Fuller Brooch


The Fuller Brooch is an Anglo-Saxon silver and niello brooch dated to the late 9th century, which is now in the British Museum, where it is normally on display in Room 41. The elegance of the engraved decoration depicting the Five Senses, highlighted by being filled with niello, makes it one of the most highly regarded pieces of Anglo-Saxon art.

Description

The brooch is a large disc made of hammered sheet silver inlaid with black niello and with a diameter of. Its centre roundel is decorated with personifications of the five senses. In the centre is Sight with large staring oval eyes, surrounded by the other four senses, each in his own compartment. Taste has a hand in his mouth. Smell's hands are behind his back, and he stands between two tall plants. Touch rubs his hands together. Hearing holds his hand to his ear. This is the earliest known representation of the five senses. The outer border consists of 16 small medallions decorated with human, bird, animal and plant motifs.

Style and materials

Stylistically it is "in a very late version of the Trewhiddle style". After the discovery of the Strickland Brooch, one of the closest parallels to the Fuller Brooch, also 9th century and in the British Museum, additional research determined that the niello used in the Fuller Brooch was mainly silver sulphide, a type that went out of use later in the medieval period, in itself an argument against it being a modern forgery.

History of ownership

The brooch has survived in excellent condition, although the pin and its attachments have been removed, and the top of the brooch has been perforated for suspension, and it may be the only surviving piece of secular Anglo-Saxon metalwork to remain unburied since its creation.
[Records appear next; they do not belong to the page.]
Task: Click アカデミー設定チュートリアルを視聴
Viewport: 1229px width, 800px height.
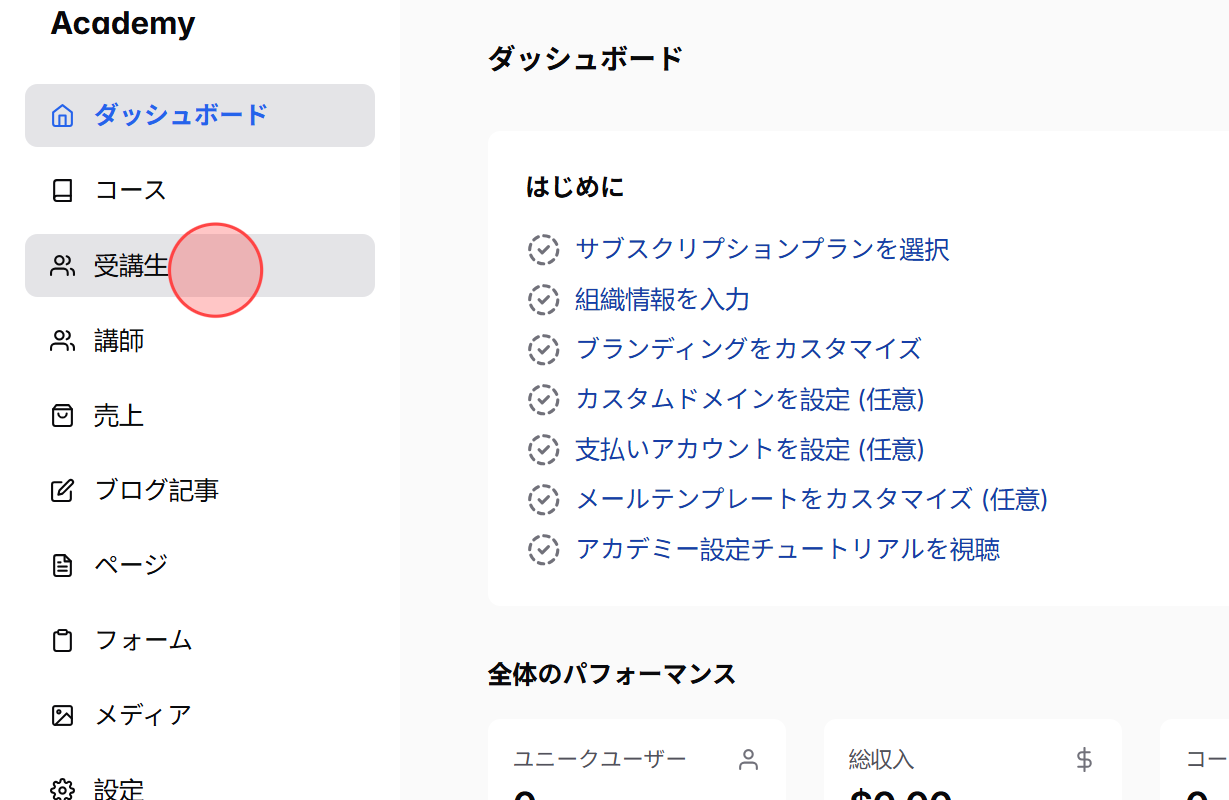Action: pyautogui.click(x=789, y=549)
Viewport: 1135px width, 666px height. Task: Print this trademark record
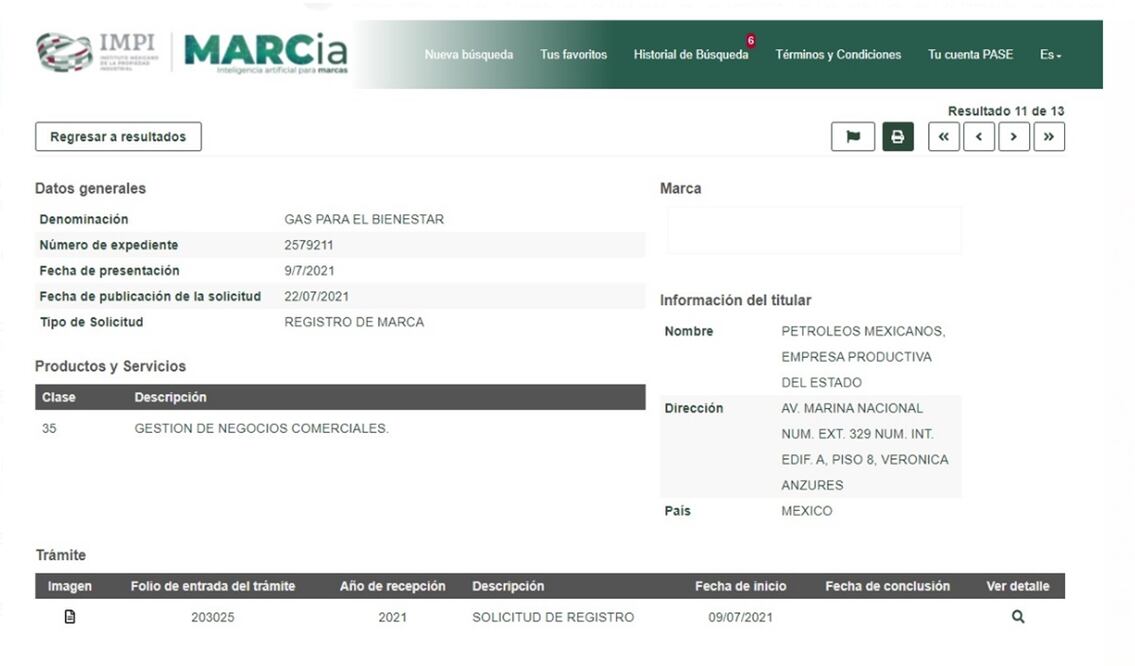(897, 137)
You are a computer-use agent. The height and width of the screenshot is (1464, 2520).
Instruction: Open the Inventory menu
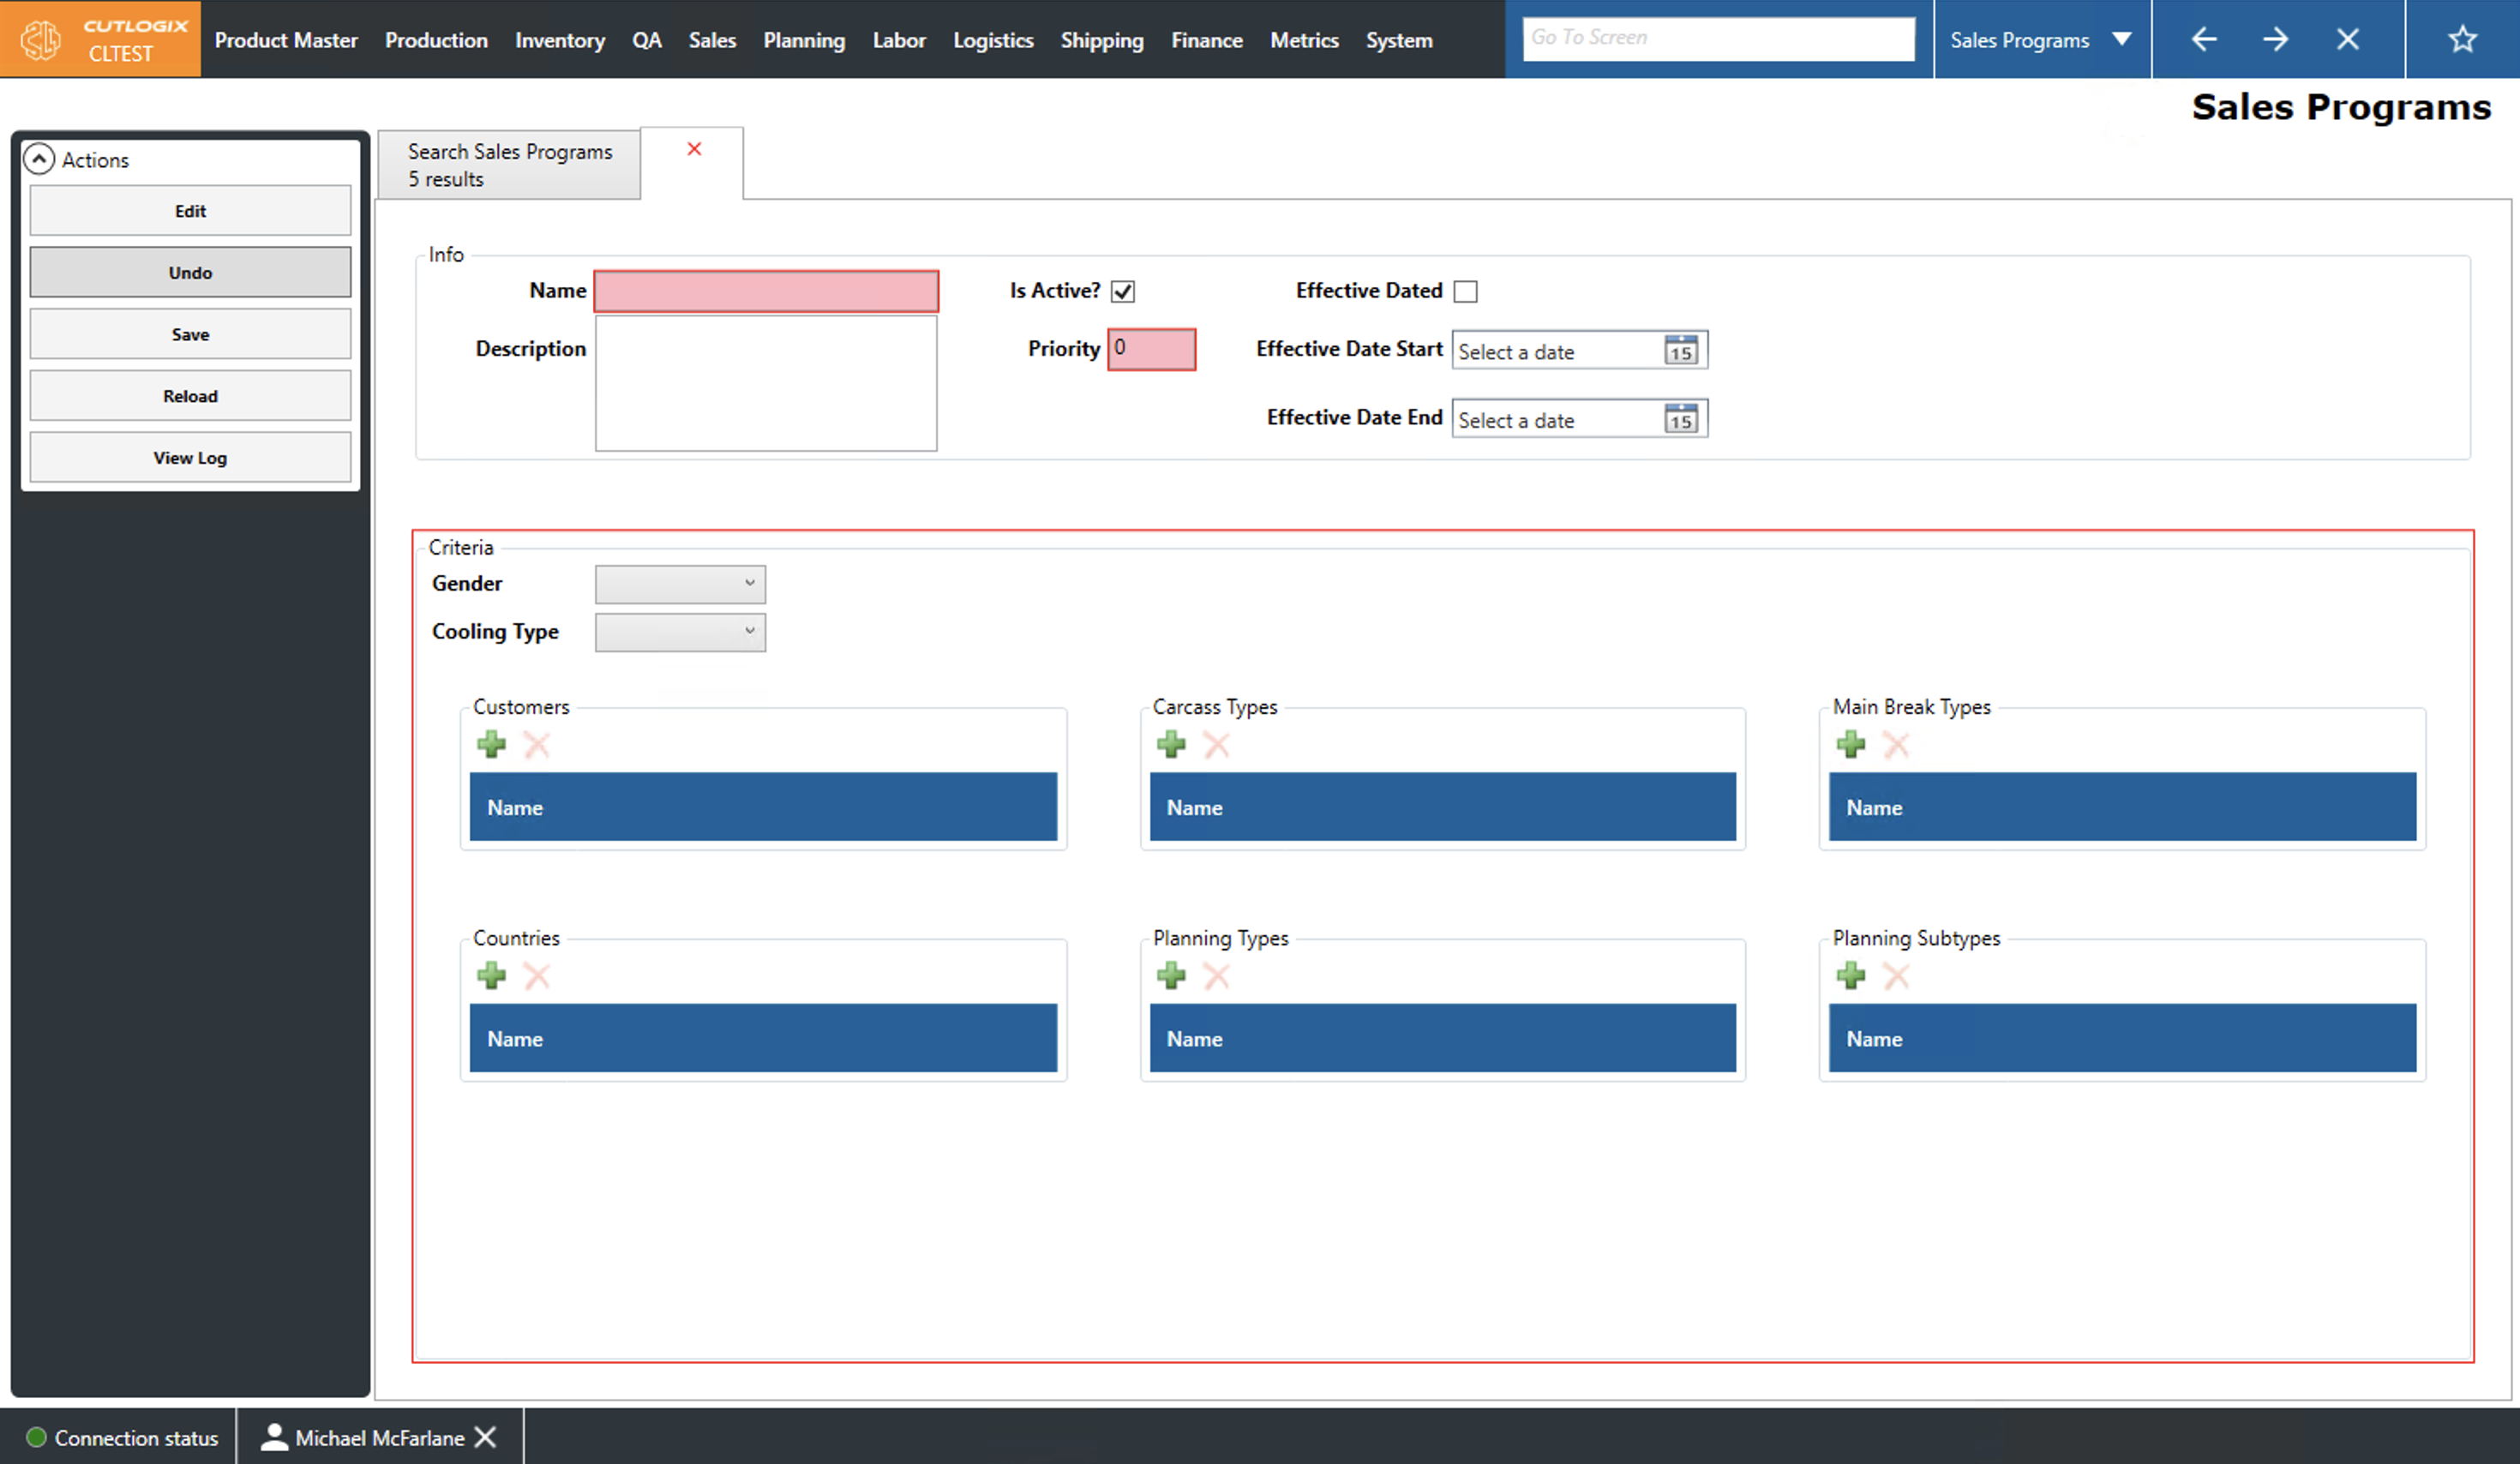point(559,40)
It was thought to be a fake by Sir Charles Hercules Read, Keeper of British and Medieval Antiquities of the British Museum, because of its excellent condition. He advised the Ashmolean Museum in Oxford which had been lent the brooch, to take it off display. It was then bought by Captain A. W. F. Fuller for the price of the silver. In 1952 Capt. Fuller donated the brooch to the British Museum on the condition that it henceforth be called the Fuller Brooch.